### RAW DATA
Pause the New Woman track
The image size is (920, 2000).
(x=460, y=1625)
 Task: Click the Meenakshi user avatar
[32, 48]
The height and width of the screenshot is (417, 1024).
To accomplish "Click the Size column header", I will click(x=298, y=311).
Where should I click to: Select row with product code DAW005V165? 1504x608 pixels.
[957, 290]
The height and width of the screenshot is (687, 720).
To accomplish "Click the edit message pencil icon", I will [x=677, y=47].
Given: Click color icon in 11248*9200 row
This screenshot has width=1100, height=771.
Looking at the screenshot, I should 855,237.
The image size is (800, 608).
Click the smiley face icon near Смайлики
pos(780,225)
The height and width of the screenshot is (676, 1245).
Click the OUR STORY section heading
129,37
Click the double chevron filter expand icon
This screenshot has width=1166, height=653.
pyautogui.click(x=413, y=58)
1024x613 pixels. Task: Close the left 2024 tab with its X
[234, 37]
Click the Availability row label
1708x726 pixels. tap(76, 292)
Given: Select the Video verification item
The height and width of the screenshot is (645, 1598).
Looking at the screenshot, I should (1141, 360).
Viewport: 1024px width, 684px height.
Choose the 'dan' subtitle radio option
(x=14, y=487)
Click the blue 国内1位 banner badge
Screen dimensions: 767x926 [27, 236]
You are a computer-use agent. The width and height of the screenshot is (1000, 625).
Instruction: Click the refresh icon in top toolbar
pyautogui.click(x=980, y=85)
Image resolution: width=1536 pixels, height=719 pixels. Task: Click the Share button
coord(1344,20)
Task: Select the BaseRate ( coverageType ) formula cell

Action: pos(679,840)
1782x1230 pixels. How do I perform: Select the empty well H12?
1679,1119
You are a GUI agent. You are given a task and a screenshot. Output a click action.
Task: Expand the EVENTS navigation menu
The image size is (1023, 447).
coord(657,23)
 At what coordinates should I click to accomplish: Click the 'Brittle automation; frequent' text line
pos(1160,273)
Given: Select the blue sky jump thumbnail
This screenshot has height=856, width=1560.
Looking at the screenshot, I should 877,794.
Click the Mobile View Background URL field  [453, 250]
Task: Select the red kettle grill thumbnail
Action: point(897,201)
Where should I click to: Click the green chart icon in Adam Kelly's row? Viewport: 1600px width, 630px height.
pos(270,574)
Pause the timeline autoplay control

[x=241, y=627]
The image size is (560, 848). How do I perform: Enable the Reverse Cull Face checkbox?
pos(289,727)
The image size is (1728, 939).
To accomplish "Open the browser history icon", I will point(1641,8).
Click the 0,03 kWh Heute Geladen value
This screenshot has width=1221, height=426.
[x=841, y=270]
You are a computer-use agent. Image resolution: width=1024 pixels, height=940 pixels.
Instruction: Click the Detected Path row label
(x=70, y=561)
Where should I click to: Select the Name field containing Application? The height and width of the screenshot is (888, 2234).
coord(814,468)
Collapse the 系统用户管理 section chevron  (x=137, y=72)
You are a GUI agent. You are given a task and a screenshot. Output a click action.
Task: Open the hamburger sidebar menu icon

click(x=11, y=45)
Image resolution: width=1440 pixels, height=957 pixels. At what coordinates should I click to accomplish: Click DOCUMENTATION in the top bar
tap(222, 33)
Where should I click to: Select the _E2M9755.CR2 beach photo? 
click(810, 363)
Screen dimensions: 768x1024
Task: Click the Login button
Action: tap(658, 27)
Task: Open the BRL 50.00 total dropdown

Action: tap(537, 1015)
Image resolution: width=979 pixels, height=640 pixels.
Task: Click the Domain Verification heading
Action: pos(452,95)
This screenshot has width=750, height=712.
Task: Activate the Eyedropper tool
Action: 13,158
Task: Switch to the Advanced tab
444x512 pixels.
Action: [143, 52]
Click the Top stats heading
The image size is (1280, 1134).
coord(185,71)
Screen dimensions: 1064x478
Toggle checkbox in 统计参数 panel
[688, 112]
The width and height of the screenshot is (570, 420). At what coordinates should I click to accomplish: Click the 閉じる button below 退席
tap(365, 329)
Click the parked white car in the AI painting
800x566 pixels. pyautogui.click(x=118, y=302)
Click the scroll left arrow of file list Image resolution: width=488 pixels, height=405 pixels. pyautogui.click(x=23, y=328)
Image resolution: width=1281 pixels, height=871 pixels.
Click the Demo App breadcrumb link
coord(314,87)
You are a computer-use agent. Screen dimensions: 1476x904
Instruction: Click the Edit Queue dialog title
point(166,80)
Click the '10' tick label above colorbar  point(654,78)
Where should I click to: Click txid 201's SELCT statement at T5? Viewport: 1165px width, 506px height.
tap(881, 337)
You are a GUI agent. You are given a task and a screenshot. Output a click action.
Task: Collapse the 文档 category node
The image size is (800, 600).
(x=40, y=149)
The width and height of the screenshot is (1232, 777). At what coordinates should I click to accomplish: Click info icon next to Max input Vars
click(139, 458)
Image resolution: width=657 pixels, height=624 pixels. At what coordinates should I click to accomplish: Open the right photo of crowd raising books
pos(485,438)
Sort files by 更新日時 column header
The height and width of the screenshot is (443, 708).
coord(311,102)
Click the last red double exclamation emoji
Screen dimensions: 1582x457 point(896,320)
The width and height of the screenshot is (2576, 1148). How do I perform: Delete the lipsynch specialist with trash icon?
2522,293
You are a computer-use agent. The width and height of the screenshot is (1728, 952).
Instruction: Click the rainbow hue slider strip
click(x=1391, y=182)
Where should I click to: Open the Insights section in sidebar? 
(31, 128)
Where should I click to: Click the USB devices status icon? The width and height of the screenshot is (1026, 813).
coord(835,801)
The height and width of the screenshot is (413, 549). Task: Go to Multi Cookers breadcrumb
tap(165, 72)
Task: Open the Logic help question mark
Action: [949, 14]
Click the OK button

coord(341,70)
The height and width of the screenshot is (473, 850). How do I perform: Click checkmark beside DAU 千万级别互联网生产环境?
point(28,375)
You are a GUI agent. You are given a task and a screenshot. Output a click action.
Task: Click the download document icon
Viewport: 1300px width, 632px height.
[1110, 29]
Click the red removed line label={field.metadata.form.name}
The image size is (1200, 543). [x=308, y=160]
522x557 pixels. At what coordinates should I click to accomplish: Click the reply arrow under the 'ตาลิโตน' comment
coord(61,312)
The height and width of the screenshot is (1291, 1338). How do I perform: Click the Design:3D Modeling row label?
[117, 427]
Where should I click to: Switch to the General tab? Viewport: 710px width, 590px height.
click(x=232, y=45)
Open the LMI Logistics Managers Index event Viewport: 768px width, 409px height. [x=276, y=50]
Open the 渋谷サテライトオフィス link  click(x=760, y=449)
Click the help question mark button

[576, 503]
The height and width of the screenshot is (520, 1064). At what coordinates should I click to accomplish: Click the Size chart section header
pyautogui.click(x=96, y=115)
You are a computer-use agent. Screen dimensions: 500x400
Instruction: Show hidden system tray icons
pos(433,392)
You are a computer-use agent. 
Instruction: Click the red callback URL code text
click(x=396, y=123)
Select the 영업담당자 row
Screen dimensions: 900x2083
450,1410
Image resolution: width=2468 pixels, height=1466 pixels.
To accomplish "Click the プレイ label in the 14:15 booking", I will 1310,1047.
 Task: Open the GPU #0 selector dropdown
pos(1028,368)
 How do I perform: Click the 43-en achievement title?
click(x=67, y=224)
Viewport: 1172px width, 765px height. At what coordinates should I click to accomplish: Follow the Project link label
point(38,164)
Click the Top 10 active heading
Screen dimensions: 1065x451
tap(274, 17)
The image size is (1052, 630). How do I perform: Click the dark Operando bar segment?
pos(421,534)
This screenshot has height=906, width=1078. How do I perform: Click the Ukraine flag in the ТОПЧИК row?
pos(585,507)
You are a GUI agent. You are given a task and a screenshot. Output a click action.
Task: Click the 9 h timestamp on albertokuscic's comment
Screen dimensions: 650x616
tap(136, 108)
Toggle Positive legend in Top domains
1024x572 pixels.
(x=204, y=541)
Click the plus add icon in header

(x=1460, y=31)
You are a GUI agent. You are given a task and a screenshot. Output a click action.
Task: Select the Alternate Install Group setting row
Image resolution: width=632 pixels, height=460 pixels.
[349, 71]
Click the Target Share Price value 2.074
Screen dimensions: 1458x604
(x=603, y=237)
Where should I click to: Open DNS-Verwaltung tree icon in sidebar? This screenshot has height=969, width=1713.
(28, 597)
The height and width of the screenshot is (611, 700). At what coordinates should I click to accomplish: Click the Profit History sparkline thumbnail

### WORK TO COMPLETE
Copy whichever lines above contain the string "Collapse".

### OUTPUT
Collapse the 系统用户管理 section chevron  (x=137, y=72)
Task: Collapse the 文档 category node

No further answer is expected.